A chill encompassed her entire body.

"How close am I?" he demanded.

She swallowed, hoping her voice would come out normal. "One hundred percent. You've accurately described the details of my house and only the details you could have seen from the street. Even the comforter on my bed which you saw as white actually has blue flowers, too small to be seen from a distance."

For a moment his eyes squeezed closed and his mouth compressed as if he would shut out her words. But he opened his eyes and looked at her again, his chin lifting slightly, determinedly. "What did I do?"

"Nothing. You stared up at me, then left." At least, she thought he left. "I'd like to hypnotize you and let you tell me about your dream."

"Hypnotize me?" He scowled, folding his arms across his chest.

She had expected resistance.
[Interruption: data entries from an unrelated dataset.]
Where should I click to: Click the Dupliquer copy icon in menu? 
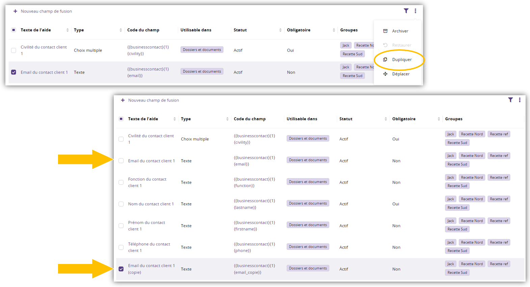click(x=385, y=59)
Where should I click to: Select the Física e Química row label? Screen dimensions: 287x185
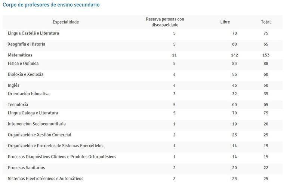[x=23, y=64]
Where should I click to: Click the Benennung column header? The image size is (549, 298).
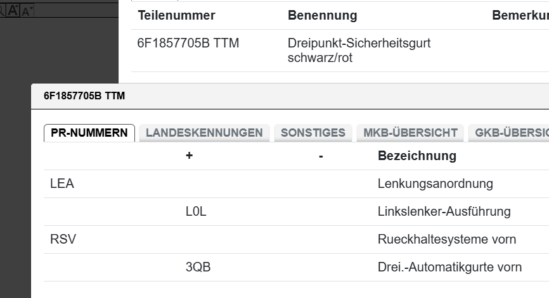click(x=322, y=15)
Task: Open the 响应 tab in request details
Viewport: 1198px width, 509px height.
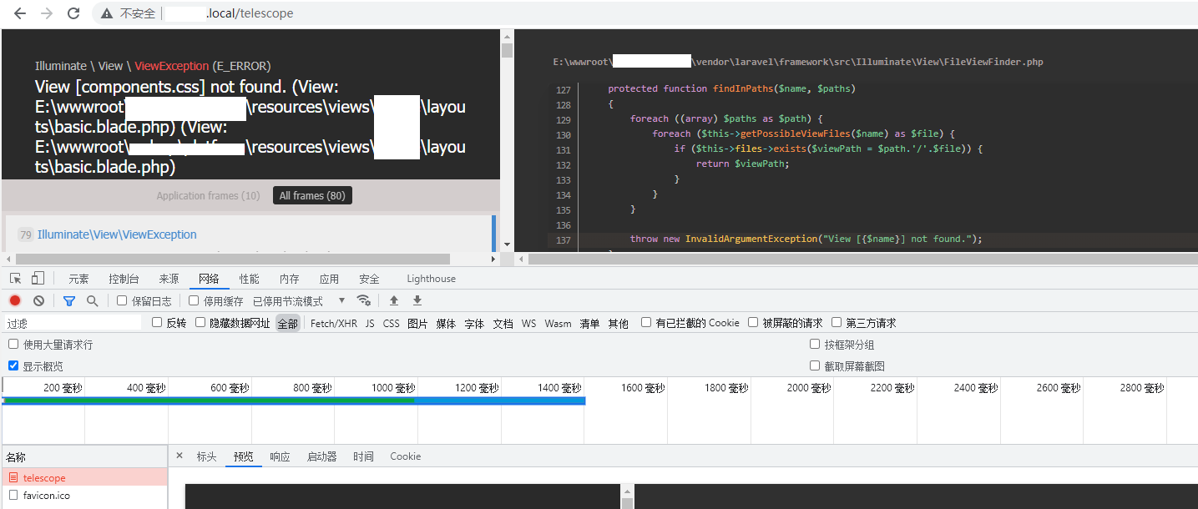Action: click(280, 456)
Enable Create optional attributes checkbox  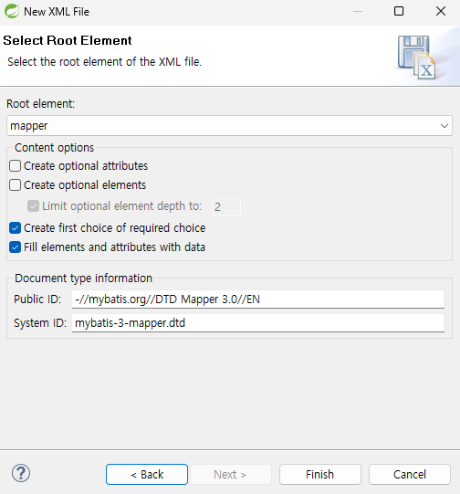pyautogui.click(x=16, y=165)
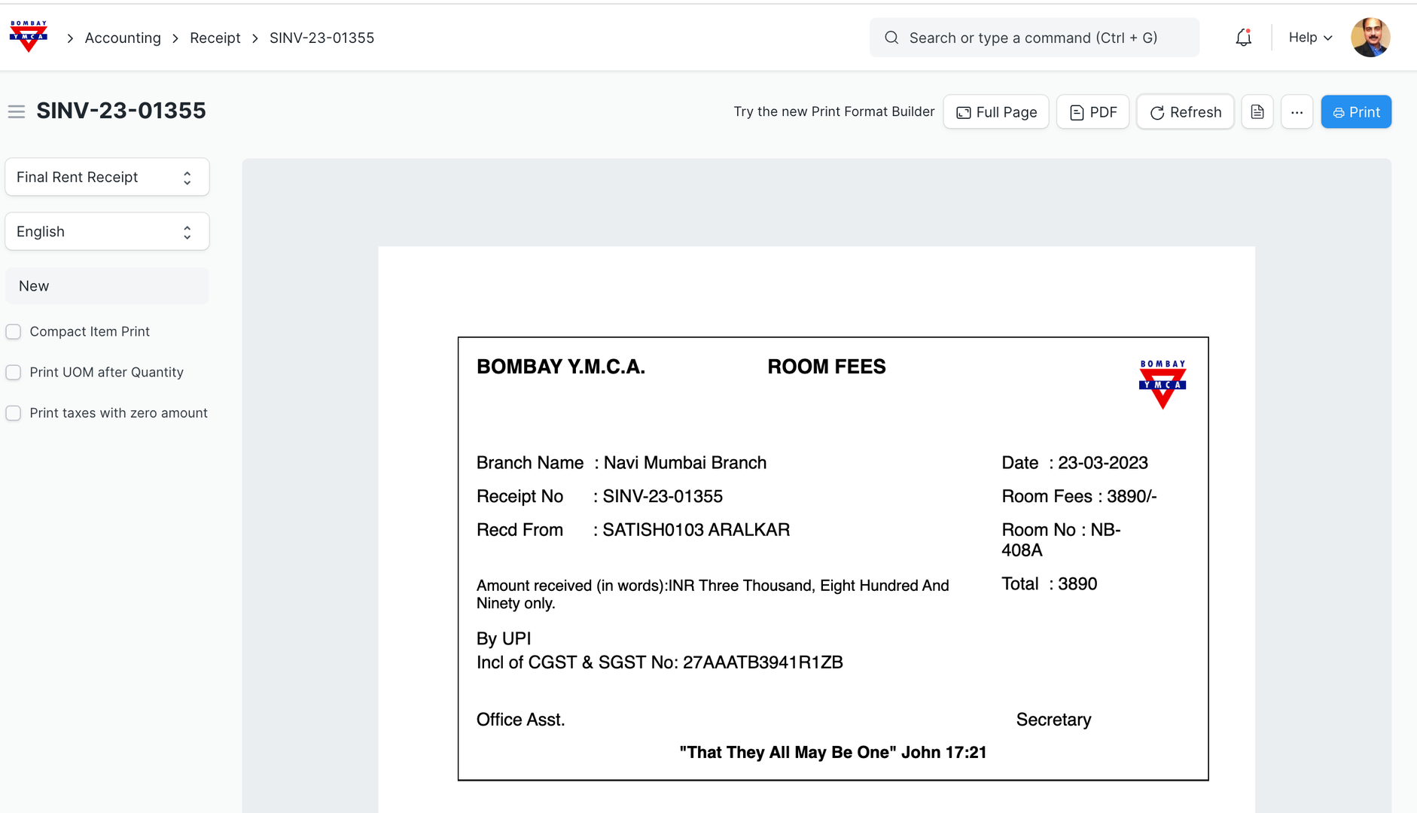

If he was lying, of course he'd oppose hypnosis. But even if he was telling the truth, someone with as much self-control as he would be reluctant to relinquish that control.

She smiled and leaned back, holding a pencil at both ends in a determinedly casual gesture. "Again, television and the movies have led you astray. I can't hypnotize you and take over your mind, make you bark like a dog or go out and..." She stopped herself in midsentence. She'd been about to say
go out and commit murder.

"Do things you wouldn't ordinarily do," she finished. "You'll be in charge of your soul at all times." She changed her smile to a grin in an effort to make her last statement sound flippant, less grim than the situation warranted.